Darmanin a gravi les échelons, devenant député à l’Assemblée nationale en 2012. En 2017, après l’élection de Macron à la présidence, Macron nomme Darmanin ministre de l’Action publique et des Comptes. Dans les deux jours qui ont suivi sa nomination, le mari de Patterson-Spatz, Pierre Spatz, a envoyé une lettre au ministre de la Justice qui accuse Darmanin de viol, d’abus de pouvoir et d’exploitation d’une personne en situation désespérée.

Une enquête criminelle a été ouverte en juin 2017, mais l’affaire a été abandonnée par les procureurs le 11 juillet 2017, parce que Patterson-Spatz a refusé d’être interrogée par la police. L’affaire a été rouverte en janvier 2018, lorsqu’elle a écrit aux procureurs pour demander un entretien, mais a été abandonnée à nouveau le mois suivant.

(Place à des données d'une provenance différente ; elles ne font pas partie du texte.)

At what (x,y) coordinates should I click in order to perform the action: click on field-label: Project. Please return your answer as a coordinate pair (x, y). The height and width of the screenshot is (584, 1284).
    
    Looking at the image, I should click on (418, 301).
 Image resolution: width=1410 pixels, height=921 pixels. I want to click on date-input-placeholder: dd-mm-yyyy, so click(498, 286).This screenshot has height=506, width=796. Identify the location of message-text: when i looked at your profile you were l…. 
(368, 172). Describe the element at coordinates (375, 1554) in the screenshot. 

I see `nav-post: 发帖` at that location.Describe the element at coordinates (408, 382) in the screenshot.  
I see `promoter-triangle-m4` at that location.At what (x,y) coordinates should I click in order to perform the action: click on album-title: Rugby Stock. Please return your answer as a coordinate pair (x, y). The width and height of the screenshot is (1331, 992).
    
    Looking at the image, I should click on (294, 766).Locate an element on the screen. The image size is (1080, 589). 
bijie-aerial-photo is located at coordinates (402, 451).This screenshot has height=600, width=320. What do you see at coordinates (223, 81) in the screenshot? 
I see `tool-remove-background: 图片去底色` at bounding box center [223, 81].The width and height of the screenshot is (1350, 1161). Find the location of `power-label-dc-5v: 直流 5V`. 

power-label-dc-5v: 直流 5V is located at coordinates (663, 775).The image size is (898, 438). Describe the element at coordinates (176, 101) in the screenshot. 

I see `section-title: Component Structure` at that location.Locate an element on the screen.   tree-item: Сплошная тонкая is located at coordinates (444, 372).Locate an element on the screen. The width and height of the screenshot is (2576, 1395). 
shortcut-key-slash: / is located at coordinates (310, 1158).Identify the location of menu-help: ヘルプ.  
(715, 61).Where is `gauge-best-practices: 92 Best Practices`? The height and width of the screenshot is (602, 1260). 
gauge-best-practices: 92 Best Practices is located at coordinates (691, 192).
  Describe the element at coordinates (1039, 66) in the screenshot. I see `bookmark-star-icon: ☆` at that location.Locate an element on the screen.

Les procureurs ont expliqué la décision dans une brève note qui était publiée le 16 février, déclarant que «les actes d’enquête réalisés n’ont pas permis d’établir l’absence de consentement de la plaignante et n’ont pas caractérisé davantage l’existence d’une contrainte, d’une menace, d’une surprise ou d’une quelconque violence à son endroit». La loi française exige «la violence, la contrainte, les menaces ou la surprise» pour qu’un acte constitue un viol.

Depuis, Patterson-Spatz a déposé une deuxième accusation, cette fois-ci devant un tribunal civil plutôt que pénal. Cette deuxième affaire a été abandonnée et rouverte en appel.

Compte tenu de ces événements, acceptés par les deux parties, l’accusation de viol portée contre Darmanin est manifestement sans fondement. L’avocat de Patterson-Spatz a affirmé que la promesse de Darmanin de l’aider était «l’élément préparatoire du viol par surprise», bien que les deux parties soient passées d’un dîner à un club échangiste à un hôtel et que Patterson-Spatz lui ait ensuite envoyé des SMS qui reconnaissaient son consentement.

Ceux qui affirment que la véracité de l’accusation est sans importance, parce que Darmanin est un réactionnaire qui devrait de toute façon être écarté, se bercent d’illusions ou trompent les autres. L’atteinte à la présomption d’innocence renforce invariablement l’État et ses pouvoirs répressifs qui visent les travailleurs.

La campagne de style #MeToo contre Darmanin exprime les revendications d’une section privilégiée de la classe moyenne. Ces gens sont hostiles à une lutte contre Macron et le système capitaliste. Toutefois, ils veulent une plus grande distribution des postes dans l’État et les entreprises pour une couche étroite de femmes aisées.

L’opposition croissante de la classe ouvrière à la politique de Macron suit des voies complètement différentes: pour l’égalité sociale et les droits démocratiques, et contre la pauvreté, l’austérité, la guerre et l’État policier. L’establishment politique, y compris le mouvement #MeToo, est hostile à cette opposition de classe à Macron et veut la diviser et la démoraliser en utilisant la politique de genre et de «race». C’est la force motrice de la campagne moralisatrice de #MeToo contre Darmanin.